There is a certain amount of silliness to Miller's conditions under which
creationism can be falsified.  Obviously, given a slab of limestone, no
one can fake a footprint impression believably.  This only indicates that
the Paluxy "footprints" are not contemporary fakes.  It does not indicate
that they are necessarily impressions of human footprints.  There are
other aspects of the Paluxy impressions which indicates that they may
have been the product of something other than humans.

(1) One gets the impression from the creationist literature that the
Paluxy site is a flat and level limestone sheet with obvious footprints
in it.  This isn't quite the case.  The Paluxy river is, and has been,
an active river for a considerable fraction of the year.  The Paluxy
bed is considerably irregular and eroded.  It is possible, according to
some who have seen it, to identify "tracks" of virtually every mammalian
species in the bed, if some imagination is used.

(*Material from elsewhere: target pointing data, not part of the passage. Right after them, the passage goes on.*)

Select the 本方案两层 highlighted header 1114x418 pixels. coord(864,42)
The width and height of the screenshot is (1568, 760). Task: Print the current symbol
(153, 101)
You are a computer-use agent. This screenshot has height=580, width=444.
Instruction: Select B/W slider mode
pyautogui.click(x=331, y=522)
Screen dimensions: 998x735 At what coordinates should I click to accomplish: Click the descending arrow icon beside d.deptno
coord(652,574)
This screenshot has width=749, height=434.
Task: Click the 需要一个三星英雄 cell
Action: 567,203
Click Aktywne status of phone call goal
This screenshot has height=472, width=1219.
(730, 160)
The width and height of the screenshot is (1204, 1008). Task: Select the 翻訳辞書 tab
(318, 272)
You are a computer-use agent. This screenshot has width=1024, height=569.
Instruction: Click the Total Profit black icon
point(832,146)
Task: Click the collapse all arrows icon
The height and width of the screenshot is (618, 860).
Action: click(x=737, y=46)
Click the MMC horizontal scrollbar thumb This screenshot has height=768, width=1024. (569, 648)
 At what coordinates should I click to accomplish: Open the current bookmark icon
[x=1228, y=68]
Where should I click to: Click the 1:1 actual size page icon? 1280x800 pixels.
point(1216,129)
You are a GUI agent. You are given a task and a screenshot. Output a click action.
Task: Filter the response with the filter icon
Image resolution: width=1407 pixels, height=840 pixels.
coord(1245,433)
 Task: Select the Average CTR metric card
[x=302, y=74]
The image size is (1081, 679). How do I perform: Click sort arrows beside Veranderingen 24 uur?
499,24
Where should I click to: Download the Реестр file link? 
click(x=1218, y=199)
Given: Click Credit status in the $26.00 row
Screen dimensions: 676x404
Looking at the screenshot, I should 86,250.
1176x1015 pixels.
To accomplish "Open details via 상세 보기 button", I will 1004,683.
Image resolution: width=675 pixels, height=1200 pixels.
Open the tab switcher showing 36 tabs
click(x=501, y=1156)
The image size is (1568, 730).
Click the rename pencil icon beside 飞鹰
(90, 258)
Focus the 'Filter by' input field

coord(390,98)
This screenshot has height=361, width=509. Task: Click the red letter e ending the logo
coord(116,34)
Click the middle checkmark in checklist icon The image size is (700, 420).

(2) To differentiate the "human" footprints from other depressions in the
rock, they have been highlighted in oil or some foreign substance.  This
adds to the illusion of humanness.

(3) When viewed as a track, the footprints show a stride far in excess
of the normal human stride especially when one considers that the
people who supposedly made these tracks would have to have been slogging
through mud to have made them in the first place.  Further, the left-right-
left sequence is often obscured, with the "instep" of the "feet" falling
on the wrong side.

(4) With respect to many of the "footprints" there seems to be a claw
extending from the "heel."  This has lead informed observers to believe
that the Paluxy prints, such as they are, are erosion-modified prints
of three-toed-dinosaurs with the "heel" actually being the front of
the middle toe.  

(5) Skeletal fossiles in the area (Sorry, Ray, there *are* such in this
area.  Why did you tell us there were not?) indicate the normal range
of Cretaceous reptilian life such as it has been found elsewhere, no
human or significant mammalian presence.  There is no evidence of
human encampments or artifacts such as would be expected, and is generally
found, where there was sufficient technology for a species to leave
"moccasin prints."

Finally, the simple model of the falsifiability of theories that seems
to be proposed here is really inaccurate.  No single observation, or
finite set of observations, is really fatal to a theory.  It is only
when a theory consistantly fails to come up with compelling explanations
for a class of observed data that it can be called into question.  Even
then, unless there exists a theory in competition which (a) offers
compelling explanations for all data "explained" by the prior theory 
and (b) offers a "better" explanation of the data at hand and (most
important) (c) does not induce imcompatibilties with other accepted
scientific theories that cannot be resolved, the prior theory will be
retained.

In sum, Ray's argument is not convincing, either from its premises
with respect to falsifiability, the hypothesis he offers up to be
falsifiable or the data he cites to confirm the hypothesis.  I remain
unconvinced.
-- 

"Pay no attention to that man behind the curtain!"